Output everything in the listing exactly, with no line missing.

§ Data records

:::::

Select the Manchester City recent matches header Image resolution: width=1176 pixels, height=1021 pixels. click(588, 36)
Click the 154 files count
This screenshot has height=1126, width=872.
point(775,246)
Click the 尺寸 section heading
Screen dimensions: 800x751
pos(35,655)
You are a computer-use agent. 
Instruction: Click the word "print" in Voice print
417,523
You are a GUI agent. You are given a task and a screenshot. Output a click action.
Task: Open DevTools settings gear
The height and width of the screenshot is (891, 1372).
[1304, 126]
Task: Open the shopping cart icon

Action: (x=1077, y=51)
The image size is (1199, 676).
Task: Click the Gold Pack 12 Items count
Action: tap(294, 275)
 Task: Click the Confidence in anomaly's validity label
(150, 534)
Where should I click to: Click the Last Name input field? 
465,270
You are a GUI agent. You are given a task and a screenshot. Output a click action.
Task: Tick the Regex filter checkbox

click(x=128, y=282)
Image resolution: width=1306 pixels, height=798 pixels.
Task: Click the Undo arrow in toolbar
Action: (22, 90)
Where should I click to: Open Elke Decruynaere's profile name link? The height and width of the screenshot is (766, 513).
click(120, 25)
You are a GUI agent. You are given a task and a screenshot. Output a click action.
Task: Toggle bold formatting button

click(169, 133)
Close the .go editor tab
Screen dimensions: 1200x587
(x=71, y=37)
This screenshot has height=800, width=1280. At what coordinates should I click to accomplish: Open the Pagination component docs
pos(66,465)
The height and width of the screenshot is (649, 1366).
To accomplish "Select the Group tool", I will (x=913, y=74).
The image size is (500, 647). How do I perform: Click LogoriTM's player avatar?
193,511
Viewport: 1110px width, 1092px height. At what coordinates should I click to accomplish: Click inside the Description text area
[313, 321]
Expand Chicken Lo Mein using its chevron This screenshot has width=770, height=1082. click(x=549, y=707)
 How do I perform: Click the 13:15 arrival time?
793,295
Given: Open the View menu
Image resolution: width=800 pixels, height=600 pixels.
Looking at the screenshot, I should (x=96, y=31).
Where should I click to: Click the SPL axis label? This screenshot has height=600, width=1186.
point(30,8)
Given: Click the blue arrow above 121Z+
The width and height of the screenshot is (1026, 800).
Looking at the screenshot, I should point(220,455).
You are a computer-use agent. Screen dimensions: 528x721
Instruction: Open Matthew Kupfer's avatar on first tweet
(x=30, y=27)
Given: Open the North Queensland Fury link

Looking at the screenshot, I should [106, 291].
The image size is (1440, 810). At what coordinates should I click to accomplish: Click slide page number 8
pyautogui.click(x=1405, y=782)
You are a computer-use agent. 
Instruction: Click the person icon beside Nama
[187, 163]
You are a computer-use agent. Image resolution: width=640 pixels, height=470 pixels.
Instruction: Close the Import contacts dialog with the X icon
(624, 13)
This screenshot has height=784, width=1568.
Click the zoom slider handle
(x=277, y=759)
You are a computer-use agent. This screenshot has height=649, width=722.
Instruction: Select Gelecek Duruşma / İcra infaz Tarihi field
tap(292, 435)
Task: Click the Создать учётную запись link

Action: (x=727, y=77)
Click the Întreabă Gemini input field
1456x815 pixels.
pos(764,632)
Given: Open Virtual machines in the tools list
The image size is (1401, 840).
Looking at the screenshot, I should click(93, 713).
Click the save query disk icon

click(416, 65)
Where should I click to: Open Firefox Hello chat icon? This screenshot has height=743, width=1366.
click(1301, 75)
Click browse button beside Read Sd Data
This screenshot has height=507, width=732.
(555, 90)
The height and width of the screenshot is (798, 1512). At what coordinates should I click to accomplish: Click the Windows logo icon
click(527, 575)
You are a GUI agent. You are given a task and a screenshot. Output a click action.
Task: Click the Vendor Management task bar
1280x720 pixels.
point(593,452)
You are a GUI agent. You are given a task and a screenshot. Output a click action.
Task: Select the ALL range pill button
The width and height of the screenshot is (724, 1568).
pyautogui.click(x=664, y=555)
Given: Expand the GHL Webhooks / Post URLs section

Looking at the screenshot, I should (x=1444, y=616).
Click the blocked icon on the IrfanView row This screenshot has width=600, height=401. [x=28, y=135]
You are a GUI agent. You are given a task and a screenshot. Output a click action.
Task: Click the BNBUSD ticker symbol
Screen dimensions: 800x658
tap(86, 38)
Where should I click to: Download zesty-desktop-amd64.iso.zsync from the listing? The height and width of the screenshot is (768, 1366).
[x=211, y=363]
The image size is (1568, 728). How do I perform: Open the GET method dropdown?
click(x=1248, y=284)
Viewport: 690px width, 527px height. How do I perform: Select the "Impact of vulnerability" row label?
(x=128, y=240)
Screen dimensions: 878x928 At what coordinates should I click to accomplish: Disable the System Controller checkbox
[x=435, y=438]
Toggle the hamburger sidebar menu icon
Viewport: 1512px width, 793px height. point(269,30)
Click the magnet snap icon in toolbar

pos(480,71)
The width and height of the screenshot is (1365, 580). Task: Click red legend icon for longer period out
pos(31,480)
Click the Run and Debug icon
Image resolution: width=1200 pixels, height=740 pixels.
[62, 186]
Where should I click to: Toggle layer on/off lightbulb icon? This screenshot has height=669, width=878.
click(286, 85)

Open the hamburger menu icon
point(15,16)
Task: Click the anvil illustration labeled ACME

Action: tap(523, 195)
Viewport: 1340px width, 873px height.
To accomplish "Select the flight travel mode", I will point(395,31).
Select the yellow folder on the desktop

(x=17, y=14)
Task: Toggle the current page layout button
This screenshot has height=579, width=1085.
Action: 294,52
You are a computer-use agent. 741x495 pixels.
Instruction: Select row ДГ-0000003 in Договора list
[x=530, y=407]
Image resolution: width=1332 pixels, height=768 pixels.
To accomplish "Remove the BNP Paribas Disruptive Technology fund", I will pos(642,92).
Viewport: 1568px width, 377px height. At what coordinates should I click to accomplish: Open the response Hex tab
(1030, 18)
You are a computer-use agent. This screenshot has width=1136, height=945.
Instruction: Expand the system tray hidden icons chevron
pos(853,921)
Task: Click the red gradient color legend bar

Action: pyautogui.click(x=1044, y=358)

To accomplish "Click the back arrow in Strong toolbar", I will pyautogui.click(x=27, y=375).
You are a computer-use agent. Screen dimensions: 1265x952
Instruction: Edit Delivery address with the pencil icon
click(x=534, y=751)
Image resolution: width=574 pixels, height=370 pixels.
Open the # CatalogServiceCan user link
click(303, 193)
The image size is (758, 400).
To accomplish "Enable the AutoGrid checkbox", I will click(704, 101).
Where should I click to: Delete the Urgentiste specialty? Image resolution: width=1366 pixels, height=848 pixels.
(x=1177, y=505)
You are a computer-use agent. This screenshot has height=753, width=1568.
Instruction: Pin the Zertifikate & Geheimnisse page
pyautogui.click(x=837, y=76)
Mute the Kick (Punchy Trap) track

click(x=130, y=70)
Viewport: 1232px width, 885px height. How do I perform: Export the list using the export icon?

:::::

§ Response area
Select the Manchester City recent matches header Image resolution: width=1176 pixels, height=1021 pixels. click(588, 36)
Click the 154 files count
This screenshot has height=1126, width=872.
point(775,246)
Click the 尺寸 section heading
Screen dimensions: 800x751
pos(35,655)
You are a computer-use agent. 
Instruction: Click the word "print" in Voice print
417,523
You are a GUI agent. You are given a task and a screenshot. Output a click action.
Task: Open DevTools settings gear
The height and width of the screenshot is (891, 1372).
[1304, 126]
Task: Open the shopping cart icon

Action: (x=1077, y=51)
The image size is (1199, 676).
Task: Click the Gold Pack 12 Items count
Action: tap(294, 275)
 Task: Click the Confidence in anomaly's validity label
(150, 534)
Where should I click to: Click the Last Name input field? 
465,270
You are a GUI agent. You are given a task and a screenshot. Output a click action.
Task: Tick the Regex filter checkbox

click(x=128, y=282)
Image resolution: width=1306 pixels, height=798 pixels.
Task: Click the Undo arrow in toolbar
Action: (22, 90)
Where should I click to: Open Elke Decruynaere's profile name link? The height and width of the screenshot is (766, 513).
click(120, 25)
You are a GUI agent. You are given a task and a screenshot. Output a click action.
Task: Toggle bold formatting button

click(169, 133)
Close the .go editor tab
Screen dimensions: 1200x587
(x=71, y=37)
This screenshot has height=800, width=1280. At what coordinates should I click to accomplish: Open the Pagination component docs
pos(66,465)
The height and width of the screenshot is (649, 1366).
To accomplish "Select the Group tool", I will (x=913, y=74).
The image size is (500, 647). How do I perform: Click LogoriTM's player avatar?
193,511
Viewport: 1110px width, 1092px height. At what coordinates should I click to accomplish: Click inside the Description text area
[313, 321]
Expand Chicken Lo Mein using its chevron This screenshot has width=770, height=1082. click(x=549, y=707)
 How do I perform: Click the 13:15 arrival time?
793,295
Given: Open the View menu
Image resolution: width=800 pixels, height=600 pixels.
Looking at the screenshot, I should (x=96, y=31).
Where should I click to: Click the SPL axis label? This screenshot has height=600, width=1186.
point(30,8)
Given: Click the blue arrow above 121Z+
The width and height of the screenshot is (1026, 800).
Looking at the screenshot, I should point(220,455).
You are a computer-use agent. Screen dimensions: 528x721
Instruction: Open Matthew Kupfer's avatar on first tweet
(x=30, y=27)
Given: Open the North Queensland Fury link

Looking at the screenshot, I should [106, 291].
The image size is (1440, 810). At what coordinates should I click to accomplish: Click slide page number 8
pyautogui.click(x=1405, y=782)
You are a computer-use agent. 
Instruction: Click the person icon beside Nama
[187, 163]
You are a computer-use agent. Image resolution: width=640 pixels, height=470 pixels.
Instruction: Close the Import contacts dialog with the X icon
(624, 13)
This screenshot has height=784, width=1568.
Click the zoom slider handle
(x=277, y=759)
You are a computer-use agent. This screenshot has height=649, width=722.
Instruction: Select Gelecek Duruşma / İcra infaz Tarihi field
tap(292, 435)
Task: Click the Создать учётную запись link

Action: (x=727, y=77)
Click the Întreabă Gemini input field
1456x815 pixels.
pos(764,632)
Given: Open Virtual machines in the tools list
The image size is (1401, 840).
Looking at the screenshot, I should click(93, 713).
Click the save query disk icon

click(416, 65)
Where should I click to: Open Firefox Hello chat icon? This screenshot has height=743, width=1366.
click(1301, 75)
Click browse button beside Read Sd Data
This screenshot has height=507, width=732.
(555, 90)
The height and width of the screenshot is (798, 1512). At what coordinates should I click to accomplish: Click the Windows logo icon
click(527, 575)
You are a GUI agent. You are given a task and a screenshot. Output a click action.
Task: Click the Vendor Management task bar
1280x720 pixels.
point(593,452)
You are a GUI agent. You are given a task and a screenshot. Output a click action.
Task: Select the ALL range pill button
The width and height of the screenshot is (724, 1568).
pyautogui.click(x=664, y=555)
Given: Expand the GHL Webhooks / Post URLs section

Looking at the screenshot, I should (x=1444, y=616).
Click the blocked icon on the IrfanView row This screenshot has width=600, height=401. [x=28, y=135]
You are a GUI agent. You are given a task and a screenshot. Output a click action.
Task: Click the BNBUSD ticker symbol
Screen dimensions: 800x658
tap(86, 38)
Where should I click to: Download zesty-desktop-amd64.iso.zsync from the listing? The height and width of the screenshot is (768, 1366).
[x=211, y=363]
The image size is (1568, 728). How do I perform: Open the GET method dropdown?
click(x=1248, y=284)
Viewport: 690px width, 527px height. How do I perform: Select the "Impact of vulnerability" row label?
(x=128, y=240)
Screen dimensions: 878x928 At what coordinates should I click to accomplish: Disable the System Controller checkbox
[x=435, y=438]
Toggle the hamburger sidebar menu icon
Viewport: 1512px width, 793px height. point(269,30)
Click the magnet snap icon in toolbar

pos(480,71)
The width and height of the screenshot is (1365, 580). Task: Click red legend icon for longer period out
pos(31,480)
Click the Run and Debug icon
Image resolution: width=1200 pixels, height=740 pixels.
[62, 186]
Where should I click to: Toggle layer on/off lightbulb icon? This screenshot has height=669, width=878.
click(286, 85)

Open the hamburger menu icon
point(15,16)
Task: Click the anvil illustration labeled ACME

Action: tap(523, 195)
Viewport: 1340px width, 873px height.
To accomplish "Select the flight travel mode", I will point(395,31).
Select the yellow folder on the desktop

(x=17, y=14)
Task: Toggle the current page layout button
This screenshot has height=579, width=1085.
Action: 294,52
You are a computer-use agent. 741x495 pixels.
Instruction: Select row ДГ-0000003 in Договора list
[x=530, y=407]
Image resolution: width=1332 pixels, height=768 pixels.
To accomplish "Remove the BNP Paribas Disruptive Technology fund", I will pos(642,92).
Viewport: 1568px width, 377px height. At what coordinates should I click to accomplish: Open the response Hex tab
(1030, 18)
You are a computer-use agent. This screenshot has width=1136, height=945.
Instruction: Expand the system tray hidden icons chevron
pos(853,921)
Task: Click the red gradient color legend bar

Action: pyautogui.click(x=1044, y=358)

To accomplish "Click the back arrow in Strong toolbar", I will pyautogui.click(x=27, y=375).
You are a computer-use agent. Screen dimensions: 1265x952
Instruction: Edit Delivery address with the pencil icon
click(x=534, y=751)
Image resolution: width=574 pixels, height=370 pixels.
Open the # CatalogServiceCan user link
click(303, 193)
The image size is (758, 400).
To accomplish "Enable the AutoGrid checkbox", I will click(704, 101).
Where should I click to: Delete the Urgentiste specialty? Image resolution: width=1366 pixels, height=848 pixels.
(x=1177, y=505)
You are a computer-use agent. This screenshot has height=753, width=1568.
Instruction: Pin the Zertifikate & Geheimnisse page
pyautogui.click(x=837, y=76)
Mute the Kick (Punchy Trap) track

click(x=130, y=70)
Viewport: 1232px width, 885px height. How do I perform: Export the list using the export icon?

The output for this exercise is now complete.